You’re in for either an amazing or frustrating weekend. Depending on your vantage and sense of adventure, the Bunbury Festival is either a paradise for adventurers or a tease for those who know what they like and only want more of it.
Unlike most summertime music extravaganzas, which cater to specific niches, Bunbury caters to strands of people likely to find little in common on their iTunes playlists. Folk, synth-pop, earnest singer-songwriters, bluegrass with a beat, southern-fried stomp rock, trance rock, indie rock and straight-ahead, mainstream, radio-friendly rock—there are just enough artists running through each vein of the Bunbury lineup to draw their own dedicated fan bases.
As it happens, relative to previous years, guitar-loaded rock is in short supply at the 2014 Bunbury. For those about to rock, here’s our guide to the reddest meat in the lineup:
2 to 2:45 p.m.—Upset Victory: Local band returns to Bunbury with energy, angst and twin-guitar riffs. (Amphitheater Stage).
3:30 to 4:15 p.m.—Let it Happen: Straight-ahead, radio-friendly indie rock. (Amphitheater Stage).
4:15 to 5 p.m.—500 Miles to Memphis: Do you call the melding of rock and bluegrass rockgrass? (Lawn Stage)
5 to 5:45 p.m.—J. Roddy Walston: Black Crowes-ish, southern-tinged dance rock. (River Stage).
5:45 to 6:45 p.m.—Cage the Elephant: Power pop that doesn’t take the power for granted.
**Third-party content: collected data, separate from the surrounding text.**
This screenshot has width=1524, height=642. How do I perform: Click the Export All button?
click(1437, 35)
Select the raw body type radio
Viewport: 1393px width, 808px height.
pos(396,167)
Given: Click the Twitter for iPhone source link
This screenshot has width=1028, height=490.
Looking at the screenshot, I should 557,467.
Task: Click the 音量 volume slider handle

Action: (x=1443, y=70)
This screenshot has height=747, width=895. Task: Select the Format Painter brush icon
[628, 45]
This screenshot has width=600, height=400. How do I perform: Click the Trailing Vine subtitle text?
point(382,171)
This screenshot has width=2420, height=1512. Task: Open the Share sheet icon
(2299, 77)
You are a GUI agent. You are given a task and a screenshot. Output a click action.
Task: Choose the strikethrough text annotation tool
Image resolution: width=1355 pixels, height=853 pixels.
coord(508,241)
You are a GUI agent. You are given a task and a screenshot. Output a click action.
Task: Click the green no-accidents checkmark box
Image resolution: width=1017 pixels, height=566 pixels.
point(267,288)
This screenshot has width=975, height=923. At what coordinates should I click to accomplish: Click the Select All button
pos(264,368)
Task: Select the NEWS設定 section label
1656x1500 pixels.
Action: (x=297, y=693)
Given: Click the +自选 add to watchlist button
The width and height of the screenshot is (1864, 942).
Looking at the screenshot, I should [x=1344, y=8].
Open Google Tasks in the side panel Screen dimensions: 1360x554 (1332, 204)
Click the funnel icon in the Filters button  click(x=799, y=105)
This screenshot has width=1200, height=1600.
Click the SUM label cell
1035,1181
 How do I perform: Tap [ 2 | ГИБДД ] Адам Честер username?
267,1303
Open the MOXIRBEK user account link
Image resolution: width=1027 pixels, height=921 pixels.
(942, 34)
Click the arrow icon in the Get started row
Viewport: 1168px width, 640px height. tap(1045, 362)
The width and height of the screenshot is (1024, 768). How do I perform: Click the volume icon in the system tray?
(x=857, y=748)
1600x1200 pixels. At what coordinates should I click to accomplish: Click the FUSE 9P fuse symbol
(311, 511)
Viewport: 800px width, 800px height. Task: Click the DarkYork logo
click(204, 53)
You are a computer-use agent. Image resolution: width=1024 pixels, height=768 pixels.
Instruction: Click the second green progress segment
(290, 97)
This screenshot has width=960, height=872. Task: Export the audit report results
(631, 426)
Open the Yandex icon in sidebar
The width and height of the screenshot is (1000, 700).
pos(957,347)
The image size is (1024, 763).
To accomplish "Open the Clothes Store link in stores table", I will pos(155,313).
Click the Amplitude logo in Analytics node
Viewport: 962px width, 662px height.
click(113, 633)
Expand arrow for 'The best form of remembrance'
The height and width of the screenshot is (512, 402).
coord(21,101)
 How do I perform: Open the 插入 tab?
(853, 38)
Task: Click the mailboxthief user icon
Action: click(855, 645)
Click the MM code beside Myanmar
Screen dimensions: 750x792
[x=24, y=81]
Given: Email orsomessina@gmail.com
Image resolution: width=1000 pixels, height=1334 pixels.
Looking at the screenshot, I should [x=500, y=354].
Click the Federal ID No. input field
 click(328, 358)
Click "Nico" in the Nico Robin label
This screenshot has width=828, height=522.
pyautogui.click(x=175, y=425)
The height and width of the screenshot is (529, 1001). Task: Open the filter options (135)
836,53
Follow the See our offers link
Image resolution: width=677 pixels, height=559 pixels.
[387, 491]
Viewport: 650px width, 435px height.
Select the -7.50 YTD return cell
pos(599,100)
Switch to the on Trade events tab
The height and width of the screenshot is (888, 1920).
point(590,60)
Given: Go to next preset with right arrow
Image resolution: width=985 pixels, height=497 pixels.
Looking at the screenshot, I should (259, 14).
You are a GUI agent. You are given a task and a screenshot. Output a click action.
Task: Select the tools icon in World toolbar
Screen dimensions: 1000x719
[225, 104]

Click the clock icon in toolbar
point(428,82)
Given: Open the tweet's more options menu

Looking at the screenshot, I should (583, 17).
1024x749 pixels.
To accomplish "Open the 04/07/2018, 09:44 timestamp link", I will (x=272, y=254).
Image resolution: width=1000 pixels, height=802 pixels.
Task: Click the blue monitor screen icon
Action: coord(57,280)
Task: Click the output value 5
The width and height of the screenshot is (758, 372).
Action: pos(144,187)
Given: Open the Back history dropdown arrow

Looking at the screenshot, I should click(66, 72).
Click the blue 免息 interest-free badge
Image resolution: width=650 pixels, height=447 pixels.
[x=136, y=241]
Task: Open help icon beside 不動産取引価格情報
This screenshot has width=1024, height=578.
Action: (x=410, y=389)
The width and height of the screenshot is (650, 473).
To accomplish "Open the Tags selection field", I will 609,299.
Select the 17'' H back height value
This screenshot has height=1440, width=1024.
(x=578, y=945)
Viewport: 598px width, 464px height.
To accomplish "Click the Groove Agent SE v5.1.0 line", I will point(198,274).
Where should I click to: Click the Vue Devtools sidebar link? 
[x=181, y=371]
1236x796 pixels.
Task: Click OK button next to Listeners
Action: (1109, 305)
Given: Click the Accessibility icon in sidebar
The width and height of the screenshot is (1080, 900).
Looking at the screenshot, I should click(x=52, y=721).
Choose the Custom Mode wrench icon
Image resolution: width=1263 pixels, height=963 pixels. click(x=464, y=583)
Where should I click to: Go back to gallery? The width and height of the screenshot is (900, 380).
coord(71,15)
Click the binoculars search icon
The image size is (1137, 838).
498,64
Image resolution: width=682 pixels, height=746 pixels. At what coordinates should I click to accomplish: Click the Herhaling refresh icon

Sure to be one of Bunbury’s must-see sets. (Main Stage).
6:45 to 7:30 p.m.—Bad Suns: Relaxed, catchy indie rock with clean, clear, upbeat vocals. (River Stage).
7:15 to 8 p.m.—Black Owls: Local, hard-driving quintet with four on the floor, fronted by the charismatic David Butler. (Lawn Stage).
8 to 9 p.m.—Dead Sara: Mainstream rockers who opened a recent American tour for Muse. (Warsteiner Stage).
9 to 10 p.m.—Veruca Salt: Even after a 14-year absence, we still can’t fight the seether. (River Stage).